Si le scientifique veut convaincre ses pairs, ce n’est certainement pas les réseaux sociaux ou l’exposition médiatique qui vont l’y aider. C’est même le contraire.” Vincent Pittard (Réputation 365)
Des intervenants aux compétences difficilement vérifiables assènent ainsi parfois des vérités tout aussi invérifiables qui nourrissent des craintes ou des préjugés. ” L’émotion prime sur la raison. Les gens écoutent ce qu’ils veulent bien entendre. C’est le principe des biais de confirmation. Et ces biais cognitifs enferment ceux qui y croient dans une bulle d’information. Les algorithmes des réseaux sociaux font le reste : vous ne voyez plus que des informations auxquelles vous adhérez et vous avez l’impression que tout le monde est du même avis que vous “, poursuit Vincent Pittard.
Savant charismatique
Etre influenceur n’est pas si aisé, de surcroît dans les domaines de la santé ou de la science. Il semble persister une sorte de dilemme entre le devoir d’information honnête et pertinente à l’égard des internautes et la crainte d’être perçu comme moins professionnel justement parce qu’on est actif sur les réseaux sociaux.
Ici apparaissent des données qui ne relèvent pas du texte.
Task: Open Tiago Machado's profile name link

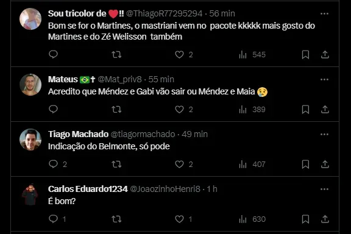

” Tout dépend de l’objectif et de la cible. Si le scientifique veut convaincre ses pairs et développer son influence dans le milieu académique, ce n’est certainement pas les réseaux sociaux ou l’exposition médiatique qui vont l’y aider. C’est même le contraire “, expose le cofondateur de Réputation 365.
Par ailleurs, avec les dizaines de milliers d’abonné(e)s survient la possibilité de monétiser cette nouvelle image de marque. Une situation qui pose question sur le plan déontologique. Les partenariats rémunérés risquent par exemple de ressembler à une validation médicoscientifique. Or, ” toutes les dimensions publicitaires ou par rapport aux professionnels de la santé sont très cadrées. Il n’y a donc pas vraiment de brandization “, rappelle Maha Karim-Hosselet, de l’agence MKKM.
Monsieur courbe
Pour la première fois invité sur le plateau de la RTBF parce qu’il fallait bien un expert, Marius Gilbert, directeur du laboratoire d’épidémiologie spatiale de l’ULB (Spell), est fin pédagogue. Bon client, ce diplômé en sciences biologiques agricoles et docteur en écologie des insectes ravageurs a connu une véritable métamorphose. “Il publiait sur Twitter son graphe de l’avancement de la pandémie tous les jours peu après la conférence de presse avec chaque fois un petit mot d’explication. Le nombre de ses abonnés a grimpé jusque 1.000 abonnés par jour, retrace Maha Karim- Hosselet, de l’agence MKKM. Il a appliqué la méthode qui fonctionne toujours sur les réseaux sociaux : communication précise et ciblée sur son domaine d’expertise, régularité et interaction avec ses interlocuteurs. Aujourd’hui, il y est suivi par 12.500 personnes.”
Toubib de supermarché
L’enfer est pavé de bonnes intentions. Le docteur Jeffrey VanWingen en a encore récemment fait l’expérience. Ce médecin de famille du Michigan ne cherchait qu’à rendre service lorsqu’il a posté sur YouTube, le 24 mars dernier, ses conseils pour réduire l’exposition au coronavirus dans le cadre des courses. Une vidéo de 13 minutes, riche de quelques erreurs d’appréciation, mais qui flirte actuellement avec le seuil des 30 millions de vues uniques. Car dans un élan de panique, des internautes l’ont rendue virale, propageant la (dés)information…
TikTokDoc
Souriant médecin trentenaire de Portland, Jason Campbell débarque sur l’application de partage vidéo TikTok fin février sous le pseudo @drjcothedc. En quelques semaines, ses chorégraphies à l’énergie communicative détonnant avec le climat anxiogène de la pandémie l’aident à franchir le cap symbolique du million de “J’aime” sur son profil qui rassemble désormais près de 250.000 abonnés.